= David Haslam (GP) =

British doctor

David William Haslam (11 May 1962 - 23 August 2021) was a general practitioner and physician specialising in obesity medicine at the Centre for Obesity Research at Luton & Dunstable Hospital. He graduated from St. Thomas' Hospital Medical School in 1985.

Haslam was the Chair of the National Obesity Forum. He was also a member of the group Experts in Severe and Complex Obesity. In 2010 he warned that the wrong people were getting bariatric surgery and said some of those who are most obese should just be offered "palliative care" for their obesity.

In December 2013 he was one of a number of doctors who signed a letter to Jeremy Hunt urging that the battle against dementia should focus on the benefits of a Mediterranean diet rather than drugs of dubious efficacy.

==Select bibliography==

- Fat, Gluttony and Sloth: Obesity in Literature, Art and Medicine, by David Haslam and Fiona Haslam (2009). Liverpool University Press.
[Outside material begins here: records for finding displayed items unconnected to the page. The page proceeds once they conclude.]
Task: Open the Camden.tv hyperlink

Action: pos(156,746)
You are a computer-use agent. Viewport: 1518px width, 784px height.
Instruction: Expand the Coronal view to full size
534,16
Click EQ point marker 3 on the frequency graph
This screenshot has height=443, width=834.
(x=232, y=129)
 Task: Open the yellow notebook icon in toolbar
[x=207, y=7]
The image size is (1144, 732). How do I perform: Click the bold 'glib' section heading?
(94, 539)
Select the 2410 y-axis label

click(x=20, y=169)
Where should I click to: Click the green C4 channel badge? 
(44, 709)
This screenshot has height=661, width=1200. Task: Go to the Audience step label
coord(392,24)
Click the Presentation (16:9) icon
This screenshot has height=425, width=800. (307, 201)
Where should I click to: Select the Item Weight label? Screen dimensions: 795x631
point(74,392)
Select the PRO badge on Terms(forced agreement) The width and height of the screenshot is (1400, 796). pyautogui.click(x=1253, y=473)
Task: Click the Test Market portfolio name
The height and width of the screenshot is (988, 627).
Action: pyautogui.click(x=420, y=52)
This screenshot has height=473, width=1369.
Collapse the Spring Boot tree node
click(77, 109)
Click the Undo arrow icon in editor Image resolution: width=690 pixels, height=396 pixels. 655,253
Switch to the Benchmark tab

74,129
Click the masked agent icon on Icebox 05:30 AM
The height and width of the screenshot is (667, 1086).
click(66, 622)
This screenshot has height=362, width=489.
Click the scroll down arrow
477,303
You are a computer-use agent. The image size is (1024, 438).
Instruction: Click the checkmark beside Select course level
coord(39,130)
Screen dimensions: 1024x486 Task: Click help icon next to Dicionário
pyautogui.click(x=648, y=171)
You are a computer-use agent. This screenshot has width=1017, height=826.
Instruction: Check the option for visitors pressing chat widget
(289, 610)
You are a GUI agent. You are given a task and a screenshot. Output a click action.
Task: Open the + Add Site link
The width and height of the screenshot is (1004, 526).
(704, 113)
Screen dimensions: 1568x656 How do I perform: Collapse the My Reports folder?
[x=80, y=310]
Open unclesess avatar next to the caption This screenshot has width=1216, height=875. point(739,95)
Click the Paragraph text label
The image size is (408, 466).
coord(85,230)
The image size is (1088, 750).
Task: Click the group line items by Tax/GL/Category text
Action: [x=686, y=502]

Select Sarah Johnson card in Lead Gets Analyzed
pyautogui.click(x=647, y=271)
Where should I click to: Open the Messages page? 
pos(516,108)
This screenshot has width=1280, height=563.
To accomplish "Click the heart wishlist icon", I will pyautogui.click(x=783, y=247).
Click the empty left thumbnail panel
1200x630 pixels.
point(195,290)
ISBN 1846310946.

- The Obesity Epidemic and Its Management: A Textbook for Primary Healthcare Professionals on the Understanding, Management and Treatment of Obesity, by Terry Maguire and David Haslam (2010). Pharmaceutical Press. ISBN 0853697868.

- Bariatric Surgery in Clinical Practice [editor and contributor] (2022). Springer Publishing. ISBN 9783030833992.